Lucas Cranach the Elder: Cupid complains to Venus: about 1525
I went this Friday to the National gallery where this painting was chosen for the gallery’s regular talk and draw session. It’s a very familiar image to us but it is only through sketching it can we really discover the complexity of its composition.
Everything about this painting ‘screams’ seduction and sensuality. The figure of Venus feigns pretence at the impact her naked body is causing but we are not fooled, she is fully aware of her sensuous beauty. How does Cranach achieve the sensuality that this painting exudes? Firstly the body of Venus is impossibly long limbed and her up stretched arm emphasises her breasts whilst her left leg rubs suggestively against a branch.
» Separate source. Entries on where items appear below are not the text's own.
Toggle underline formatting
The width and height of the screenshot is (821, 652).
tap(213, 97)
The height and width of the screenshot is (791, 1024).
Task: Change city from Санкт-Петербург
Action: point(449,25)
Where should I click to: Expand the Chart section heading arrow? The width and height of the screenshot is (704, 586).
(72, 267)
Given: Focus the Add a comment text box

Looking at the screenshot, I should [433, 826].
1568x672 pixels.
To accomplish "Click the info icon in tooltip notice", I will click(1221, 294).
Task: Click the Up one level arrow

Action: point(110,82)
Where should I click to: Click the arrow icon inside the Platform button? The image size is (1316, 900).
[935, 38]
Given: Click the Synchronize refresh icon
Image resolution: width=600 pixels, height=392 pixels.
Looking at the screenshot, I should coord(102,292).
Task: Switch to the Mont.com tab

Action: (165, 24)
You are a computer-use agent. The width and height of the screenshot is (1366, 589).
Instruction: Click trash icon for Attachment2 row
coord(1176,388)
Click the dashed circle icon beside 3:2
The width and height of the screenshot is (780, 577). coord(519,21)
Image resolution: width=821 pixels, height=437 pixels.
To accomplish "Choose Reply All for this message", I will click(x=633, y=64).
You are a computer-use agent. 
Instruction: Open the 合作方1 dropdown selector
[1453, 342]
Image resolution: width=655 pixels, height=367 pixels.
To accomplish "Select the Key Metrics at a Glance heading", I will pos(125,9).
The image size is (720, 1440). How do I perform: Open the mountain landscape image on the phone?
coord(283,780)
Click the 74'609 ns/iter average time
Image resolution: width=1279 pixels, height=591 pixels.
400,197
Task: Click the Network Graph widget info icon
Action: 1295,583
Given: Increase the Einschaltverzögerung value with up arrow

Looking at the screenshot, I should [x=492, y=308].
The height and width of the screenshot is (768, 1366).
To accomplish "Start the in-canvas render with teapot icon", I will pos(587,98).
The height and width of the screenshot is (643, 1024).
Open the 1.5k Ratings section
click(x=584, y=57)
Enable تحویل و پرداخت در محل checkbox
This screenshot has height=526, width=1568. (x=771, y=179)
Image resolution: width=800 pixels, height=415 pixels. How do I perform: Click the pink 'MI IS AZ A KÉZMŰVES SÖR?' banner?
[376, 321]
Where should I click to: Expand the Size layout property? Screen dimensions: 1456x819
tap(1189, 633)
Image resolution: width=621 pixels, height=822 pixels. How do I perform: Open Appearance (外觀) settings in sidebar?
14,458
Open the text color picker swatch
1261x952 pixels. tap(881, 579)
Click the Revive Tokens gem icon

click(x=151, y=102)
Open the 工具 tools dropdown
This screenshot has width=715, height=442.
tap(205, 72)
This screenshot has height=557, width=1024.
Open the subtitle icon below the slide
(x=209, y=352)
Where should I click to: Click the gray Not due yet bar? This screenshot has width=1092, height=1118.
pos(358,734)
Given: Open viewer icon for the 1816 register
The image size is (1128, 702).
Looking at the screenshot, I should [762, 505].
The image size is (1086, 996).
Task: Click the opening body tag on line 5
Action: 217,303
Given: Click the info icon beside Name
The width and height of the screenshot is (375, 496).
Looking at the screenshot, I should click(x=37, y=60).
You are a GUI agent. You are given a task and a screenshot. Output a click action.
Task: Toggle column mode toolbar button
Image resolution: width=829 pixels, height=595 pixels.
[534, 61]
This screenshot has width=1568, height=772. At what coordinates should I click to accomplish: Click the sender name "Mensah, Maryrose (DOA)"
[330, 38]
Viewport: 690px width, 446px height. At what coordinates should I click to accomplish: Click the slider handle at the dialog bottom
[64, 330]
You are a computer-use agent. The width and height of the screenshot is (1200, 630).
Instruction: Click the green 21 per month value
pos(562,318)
Her exotic hat with its plush interior and fur-trimmed exterior hints at a lush sexuality. Even the landscape which wraps around her suggests an abundance and rich fertility from the over ripe apples and the coupling stag and deer. So how does Cranach get away with such overt eroticism. It is cloaked in the respectability of a moral. The Venus doubles as Eve hence the reference to apples. The presence of cupid alludes to a story from the Greek writer Theocritus. Cupid steals the honeycomb from a bee’s nest and when stung comes to complain to his mother. The moral being that life’s pleasures often end in pain.
What ever one may think of the moral of this painting I for one am totally seduced by its beauty. So with apologies to Cranach I offer my sketches from the session.